◆ Written exercise: Lay out the lines of the records below as a JSON list of strings, one string per line and no blank lines, taking everything from the line containing "The width and height of the screenshot is (1568, 479)." down to the line containing "Action: pos(308,351)", both included.

Entries for locating text and elements:
····················
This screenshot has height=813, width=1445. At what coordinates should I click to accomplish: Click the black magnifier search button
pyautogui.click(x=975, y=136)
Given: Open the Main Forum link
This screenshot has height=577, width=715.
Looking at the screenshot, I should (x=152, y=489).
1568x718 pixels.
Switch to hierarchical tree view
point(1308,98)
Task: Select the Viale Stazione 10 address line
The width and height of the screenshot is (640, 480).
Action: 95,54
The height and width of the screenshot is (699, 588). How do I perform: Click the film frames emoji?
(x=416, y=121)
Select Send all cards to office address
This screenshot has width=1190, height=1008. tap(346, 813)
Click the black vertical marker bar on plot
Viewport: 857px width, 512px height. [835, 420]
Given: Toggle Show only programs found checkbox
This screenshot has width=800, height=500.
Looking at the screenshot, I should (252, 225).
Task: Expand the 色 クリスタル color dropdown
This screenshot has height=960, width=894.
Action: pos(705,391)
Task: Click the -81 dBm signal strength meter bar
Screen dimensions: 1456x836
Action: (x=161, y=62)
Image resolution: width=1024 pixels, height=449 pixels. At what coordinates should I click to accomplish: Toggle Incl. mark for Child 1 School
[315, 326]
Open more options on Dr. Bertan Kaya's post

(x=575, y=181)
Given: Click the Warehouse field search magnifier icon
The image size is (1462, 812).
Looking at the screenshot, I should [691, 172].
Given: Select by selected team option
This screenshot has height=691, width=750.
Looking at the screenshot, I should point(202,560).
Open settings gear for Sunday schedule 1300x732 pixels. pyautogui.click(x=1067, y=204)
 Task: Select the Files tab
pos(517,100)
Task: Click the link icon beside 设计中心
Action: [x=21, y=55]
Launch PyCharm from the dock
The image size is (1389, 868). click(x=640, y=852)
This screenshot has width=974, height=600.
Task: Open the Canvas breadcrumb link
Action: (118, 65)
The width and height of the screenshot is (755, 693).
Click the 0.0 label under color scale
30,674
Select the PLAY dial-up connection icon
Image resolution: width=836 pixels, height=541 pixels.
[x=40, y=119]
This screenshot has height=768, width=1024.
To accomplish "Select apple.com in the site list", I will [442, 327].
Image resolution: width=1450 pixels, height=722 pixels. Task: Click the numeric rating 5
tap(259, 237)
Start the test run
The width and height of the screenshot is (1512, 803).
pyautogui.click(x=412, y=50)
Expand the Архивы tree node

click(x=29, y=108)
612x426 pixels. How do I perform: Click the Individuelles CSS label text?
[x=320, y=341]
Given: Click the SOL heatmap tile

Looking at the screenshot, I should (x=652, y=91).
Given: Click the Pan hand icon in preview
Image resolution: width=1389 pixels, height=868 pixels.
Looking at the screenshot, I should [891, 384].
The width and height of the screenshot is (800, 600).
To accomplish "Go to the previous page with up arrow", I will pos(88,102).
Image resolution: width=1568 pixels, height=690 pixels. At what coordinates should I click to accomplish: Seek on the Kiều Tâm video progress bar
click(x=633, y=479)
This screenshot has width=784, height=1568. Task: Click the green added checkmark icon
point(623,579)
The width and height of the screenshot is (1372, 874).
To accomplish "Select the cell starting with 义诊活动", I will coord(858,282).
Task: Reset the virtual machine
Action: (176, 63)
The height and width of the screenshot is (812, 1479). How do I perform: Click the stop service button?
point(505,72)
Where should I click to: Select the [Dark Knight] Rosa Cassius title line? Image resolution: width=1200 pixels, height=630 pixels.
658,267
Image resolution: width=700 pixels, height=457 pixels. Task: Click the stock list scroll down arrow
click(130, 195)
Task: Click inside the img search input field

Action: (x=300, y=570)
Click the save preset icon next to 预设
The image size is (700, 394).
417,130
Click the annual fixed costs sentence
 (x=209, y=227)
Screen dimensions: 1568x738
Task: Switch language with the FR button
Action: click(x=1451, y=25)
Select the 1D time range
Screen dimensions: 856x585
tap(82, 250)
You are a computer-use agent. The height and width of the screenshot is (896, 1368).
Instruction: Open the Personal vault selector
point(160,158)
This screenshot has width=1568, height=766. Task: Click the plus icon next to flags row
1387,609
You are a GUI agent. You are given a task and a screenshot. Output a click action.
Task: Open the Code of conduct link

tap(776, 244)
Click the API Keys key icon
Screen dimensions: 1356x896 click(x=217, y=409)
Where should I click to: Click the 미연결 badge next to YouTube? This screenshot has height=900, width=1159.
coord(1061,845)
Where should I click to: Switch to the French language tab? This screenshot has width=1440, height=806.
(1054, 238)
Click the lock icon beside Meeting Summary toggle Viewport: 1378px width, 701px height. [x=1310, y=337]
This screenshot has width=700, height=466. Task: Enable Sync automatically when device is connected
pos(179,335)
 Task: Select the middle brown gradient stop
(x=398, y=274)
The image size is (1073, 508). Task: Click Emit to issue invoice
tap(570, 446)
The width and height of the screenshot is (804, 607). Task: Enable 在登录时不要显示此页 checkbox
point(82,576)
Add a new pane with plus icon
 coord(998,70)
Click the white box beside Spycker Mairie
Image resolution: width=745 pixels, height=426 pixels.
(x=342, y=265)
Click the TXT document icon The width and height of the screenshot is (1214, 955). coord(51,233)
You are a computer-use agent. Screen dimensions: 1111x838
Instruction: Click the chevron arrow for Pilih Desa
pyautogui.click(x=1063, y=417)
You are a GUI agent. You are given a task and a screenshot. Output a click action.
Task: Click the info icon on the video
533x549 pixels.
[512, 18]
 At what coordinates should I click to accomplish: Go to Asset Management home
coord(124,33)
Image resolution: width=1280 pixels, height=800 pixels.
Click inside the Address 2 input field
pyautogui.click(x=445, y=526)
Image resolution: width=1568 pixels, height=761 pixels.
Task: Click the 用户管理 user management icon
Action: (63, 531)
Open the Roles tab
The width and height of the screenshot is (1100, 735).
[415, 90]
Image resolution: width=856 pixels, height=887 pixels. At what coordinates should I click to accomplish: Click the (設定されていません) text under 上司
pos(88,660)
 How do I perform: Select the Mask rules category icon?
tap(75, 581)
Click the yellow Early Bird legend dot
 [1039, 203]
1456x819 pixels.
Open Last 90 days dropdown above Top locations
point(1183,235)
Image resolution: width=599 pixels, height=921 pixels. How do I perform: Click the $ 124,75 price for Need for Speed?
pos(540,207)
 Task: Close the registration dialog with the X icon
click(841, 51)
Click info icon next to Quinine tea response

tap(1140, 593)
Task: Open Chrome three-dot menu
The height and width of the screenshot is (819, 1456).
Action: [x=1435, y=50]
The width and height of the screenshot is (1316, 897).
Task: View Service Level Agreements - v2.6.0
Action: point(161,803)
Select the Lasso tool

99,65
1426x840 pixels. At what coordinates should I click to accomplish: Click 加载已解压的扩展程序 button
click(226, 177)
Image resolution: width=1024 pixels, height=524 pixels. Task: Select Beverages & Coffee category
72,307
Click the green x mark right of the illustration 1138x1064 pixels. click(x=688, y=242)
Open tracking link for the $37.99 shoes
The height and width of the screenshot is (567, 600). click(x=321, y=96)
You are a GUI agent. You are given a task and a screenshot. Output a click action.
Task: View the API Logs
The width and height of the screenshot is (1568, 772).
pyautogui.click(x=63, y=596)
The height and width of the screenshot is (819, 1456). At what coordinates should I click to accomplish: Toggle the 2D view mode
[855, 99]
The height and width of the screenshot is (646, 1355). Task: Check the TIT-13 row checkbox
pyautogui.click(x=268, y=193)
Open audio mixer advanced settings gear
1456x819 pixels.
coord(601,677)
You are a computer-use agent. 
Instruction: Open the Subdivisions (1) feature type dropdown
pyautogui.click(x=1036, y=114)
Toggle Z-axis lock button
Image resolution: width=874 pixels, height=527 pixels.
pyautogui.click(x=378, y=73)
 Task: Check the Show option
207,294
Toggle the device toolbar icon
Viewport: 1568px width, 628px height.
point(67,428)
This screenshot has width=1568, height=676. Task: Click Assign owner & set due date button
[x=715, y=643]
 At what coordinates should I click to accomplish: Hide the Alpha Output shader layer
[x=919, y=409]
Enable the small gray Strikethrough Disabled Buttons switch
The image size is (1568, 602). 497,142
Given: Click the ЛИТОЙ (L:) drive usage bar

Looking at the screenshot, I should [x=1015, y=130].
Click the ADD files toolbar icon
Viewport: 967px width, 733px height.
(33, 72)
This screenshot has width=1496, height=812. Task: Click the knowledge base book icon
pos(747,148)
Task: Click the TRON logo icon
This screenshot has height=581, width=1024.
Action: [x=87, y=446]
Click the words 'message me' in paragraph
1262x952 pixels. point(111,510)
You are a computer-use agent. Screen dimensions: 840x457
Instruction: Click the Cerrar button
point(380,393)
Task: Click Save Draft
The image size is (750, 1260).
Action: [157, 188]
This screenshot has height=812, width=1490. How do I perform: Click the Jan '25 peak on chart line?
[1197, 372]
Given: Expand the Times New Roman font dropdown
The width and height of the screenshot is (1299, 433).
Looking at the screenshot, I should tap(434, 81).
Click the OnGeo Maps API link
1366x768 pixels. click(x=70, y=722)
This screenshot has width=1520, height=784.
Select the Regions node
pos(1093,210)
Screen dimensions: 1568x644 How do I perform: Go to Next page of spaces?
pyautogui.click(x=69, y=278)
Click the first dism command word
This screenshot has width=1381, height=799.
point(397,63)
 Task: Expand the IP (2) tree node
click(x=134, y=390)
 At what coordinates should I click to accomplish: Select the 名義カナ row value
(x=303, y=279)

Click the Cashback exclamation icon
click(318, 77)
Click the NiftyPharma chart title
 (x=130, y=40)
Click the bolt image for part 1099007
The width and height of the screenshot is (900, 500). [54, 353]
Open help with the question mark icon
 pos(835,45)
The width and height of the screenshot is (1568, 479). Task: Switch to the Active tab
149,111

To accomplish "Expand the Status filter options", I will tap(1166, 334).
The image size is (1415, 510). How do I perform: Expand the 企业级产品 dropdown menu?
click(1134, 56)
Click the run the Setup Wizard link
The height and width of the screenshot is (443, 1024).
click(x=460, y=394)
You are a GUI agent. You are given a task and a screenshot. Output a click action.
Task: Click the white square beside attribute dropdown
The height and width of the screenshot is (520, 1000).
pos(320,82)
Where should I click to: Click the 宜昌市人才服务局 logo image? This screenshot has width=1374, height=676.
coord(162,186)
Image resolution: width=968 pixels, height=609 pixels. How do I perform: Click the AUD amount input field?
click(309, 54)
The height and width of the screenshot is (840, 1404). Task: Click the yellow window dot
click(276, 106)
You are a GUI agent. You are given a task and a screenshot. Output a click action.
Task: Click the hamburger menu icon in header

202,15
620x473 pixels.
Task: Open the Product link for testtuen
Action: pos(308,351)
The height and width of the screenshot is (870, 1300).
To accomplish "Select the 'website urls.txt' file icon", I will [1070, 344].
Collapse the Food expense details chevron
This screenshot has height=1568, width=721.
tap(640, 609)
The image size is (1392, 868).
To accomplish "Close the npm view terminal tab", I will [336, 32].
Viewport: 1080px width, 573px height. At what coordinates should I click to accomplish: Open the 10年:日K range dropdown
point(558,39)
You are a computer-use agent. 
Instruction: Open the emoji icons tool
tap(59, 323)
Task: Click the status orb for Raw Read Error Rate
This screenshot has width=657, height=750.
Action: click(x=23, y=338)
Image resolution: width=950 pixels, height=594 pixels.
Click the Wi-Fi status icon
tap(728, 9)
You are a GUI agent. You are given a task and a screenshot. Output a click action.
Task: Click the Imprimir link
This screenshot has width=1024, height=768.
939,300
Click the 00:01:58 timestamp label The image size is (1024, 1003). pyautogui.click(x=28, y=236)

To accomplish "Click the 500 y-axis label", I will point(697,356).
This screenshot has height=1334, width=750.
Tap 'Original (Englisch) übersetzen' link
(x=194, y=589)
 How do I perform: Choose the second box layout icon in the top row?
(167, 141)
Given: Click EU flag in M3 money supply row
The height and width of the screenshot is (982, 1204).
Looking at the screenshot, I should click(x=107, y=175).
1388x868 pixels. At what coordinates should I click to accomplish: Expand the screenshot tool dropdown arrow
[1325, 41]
····················
◆ Output for this exercise:
[
  "The width and height of the screenshot is (1568, 479). Task: Switch to the Active tab",
  "149,111",
  "To accomplish \"Expand the Status filter options\", I will tap(1166, 334).",
  "The image size is (1415, 510). How do I perform: Expand the 企业级产品 dropdown menu?",
  "click(1134, 56)",
  "Click the run the Setup Wizard link",
  "The height and width of the screenshot is (443, 1024).",
  "click(x=460, y=394)",
  "You are a GUI agent. You are given a task and a screenshot. Output a click action.",
  "Task: Click the white square beside attribute dropdown",
  "The height and width of the screenshot is (520, 1000).",
  "pos(320,82)",
  "Where should I click to: Click the 宜昌市人才服务局 logo image? This screenshot has width=1374, height=676.",
  "coord(162,186)",
  "Image resolution: width=968 pixels, height=609 pixels. How do I perform: Click the AUD amount input field?",
  "click(309, 54)",
  "The height and width of the screenshot is (840, 1404). Task: Click the yellow window dot",
  "click(276, 106)",
  "You are a GUI agent. You are given a task and a screenshot. Output a click action.",
  "Task: Click the hamburger menu icon in header",
  "202,15",
  "620x473 pixels.",
  "Task: Open the Product link for testtuen",
  "Action: pos(308,351)"
]